Minimum dice face probability | Block event probability | Minimum coin face probability | Sufficient number of flips |
---|---|---|---|
1/6 | exp(log(0.99)/26) | 1/6 | 1144 |
1/8 | exp(log(0.99)/35) | 1/8 | 2170 |
1/12 | exp(log(0.99)/53) | 1/12 | 5247 |
1/16 | exp(log(0.99)/72) | 1/16 | 9936 |
1/20 | exp(log(0.99)/90) | 1/20 | 16020 |
>>> from math import exp, log
>>> x = [exp(log(0.99) / i) for i in r]
>>> x
[0.9996135233223779, 0.9997128887713624, 0.9998103890000704, 0.999860421743986, 0.9998883358365346]
>>> r2 = [rolls(1.0/f[i],x[i]) * rolls(1.0/f[i],0.99) for i in range(len(f))]
>>> r2
[1144, 2170, 5247, 9936, 16020]
In this range of parameters, we see the sufficient number of flips is about 1.5 to 2 times the square of the number of required rolls we saw in the previous table. i .e. an approximately quadratic connection.
Finally, we consider the adaptive decision of when we may stop gathering data. That is, now we want to decide when to stop gathering data based on our observations of the data as we gather it, rather than upfront before we start gathering. In particular, we do not want to estimate a minimum face probability upfront, perhaps because we do not know how. For this decision, we can use a simple rule: stop gathering at G amount of data when a small number n of each output is observed for each input. For n=1 we can use the above analysis to find the minimum face probability p (that can be distinguished from 0) corresponding to G. The analysis can be enhanced to find p for higher values of n.
Conclusions
Sometimes there are practical limitations to gathering ever more data for modeling and prediction projects, and one needs to decide how much data is enough. We presented a simple quantitative approach for answering this question for a stationary finite systems that accounts for:
- The number of possible inputs, and outputs, of the system.
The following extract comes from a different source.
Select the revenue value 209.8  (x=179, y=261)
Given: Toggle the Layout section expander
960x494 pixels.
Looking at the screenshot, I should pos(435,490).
- The minimum probability of a possible input, and output, that should be distinguished from 0.
- The success probability of such distinguishing.
The simple examples we analyzed showed a connection between the reciprocal of the minimum probability distinguishable from 0 and the required amount of data: when considering the output only the connection is approximately linear and when considering the inputs too the connection is approximately quadratic.